Quand on analyse les médias, on a parfois l’impression que lorsque l’on parle de culture, on se limite au côté artistique de celle-ci. Il faudrait la promouvoir, la subventionner, la favoriser, et l’intégrer dans la tête de toute personne. On galvaude le terme culture à la sauce du terme « changement » en politique. Quand on parle de la culture, les phrases sont souvent aussi creuses que celles d’un discours politique.

Les artistes utilisent souvent la nécessité de promouvoir la culture pour soutenir leur raison d’être et leurs intérêts économiques. Comme un enseignant parle du futur des enfants pour monnayer ses conditions salariales. La culture est dans toutes les langues et dans tous les gestes d’une population. Elle n’est pas qu’artistique ou littéraire. Elle est aussi politique, économique ou scientifique. On ne peut pas tout savoir ni tout connaître : c’est ce qu’il y a de beau de notre passage sur Terre. Il faut éventuellement accepter cet état de fait.
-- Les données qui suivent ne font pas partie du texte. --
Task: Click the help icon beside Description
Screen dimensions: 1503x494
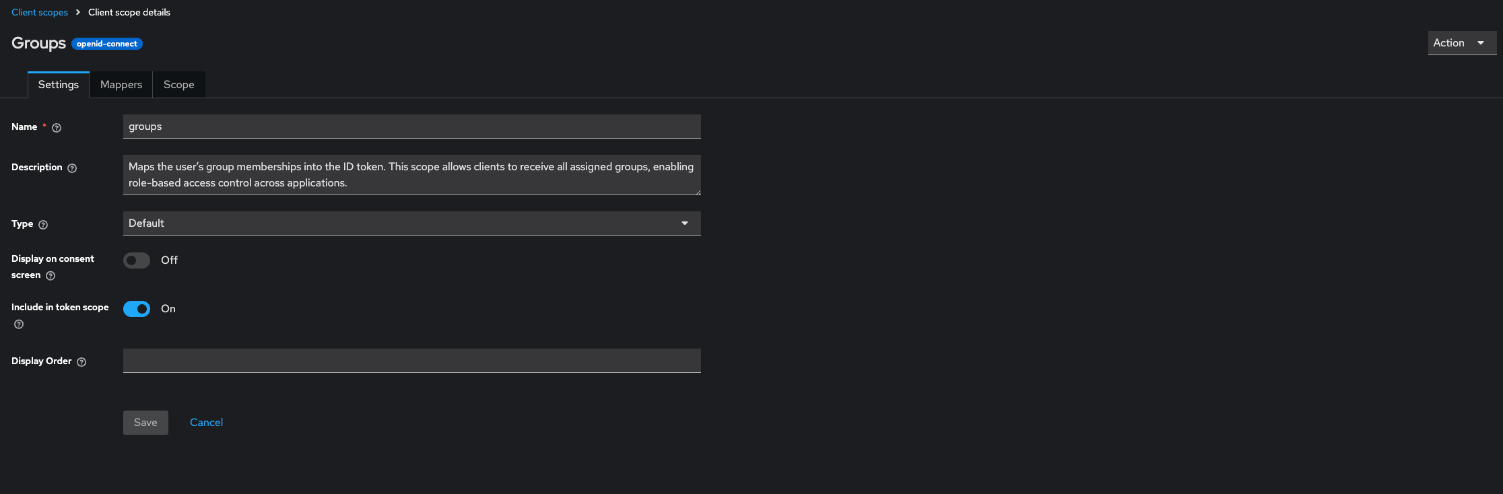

Quand deux intellectuels masturbent leur ego en riant du fait que telle personne ne connaît pas l’œuvre d’Atom Egoyan, de Robert Lepage ou de Félix Leclerc, ils ne réalisent pas qu’ils rient d’eux même d’une autre façon. Deux banquiers pourraient renverser la vapeur en leur demandant ce qu’ils pensent de l’évolution de la politique monétaire de la FED sous les règnes de Greenspan, Bernanke et Yellen. Pendant ce temps, un étudiant de cégep en sciences pourrait demander à ces mêmes personnes d’expliquer les fonctions de la mitochondrie, de l’ARN messager et de la membrane cytoplasmique.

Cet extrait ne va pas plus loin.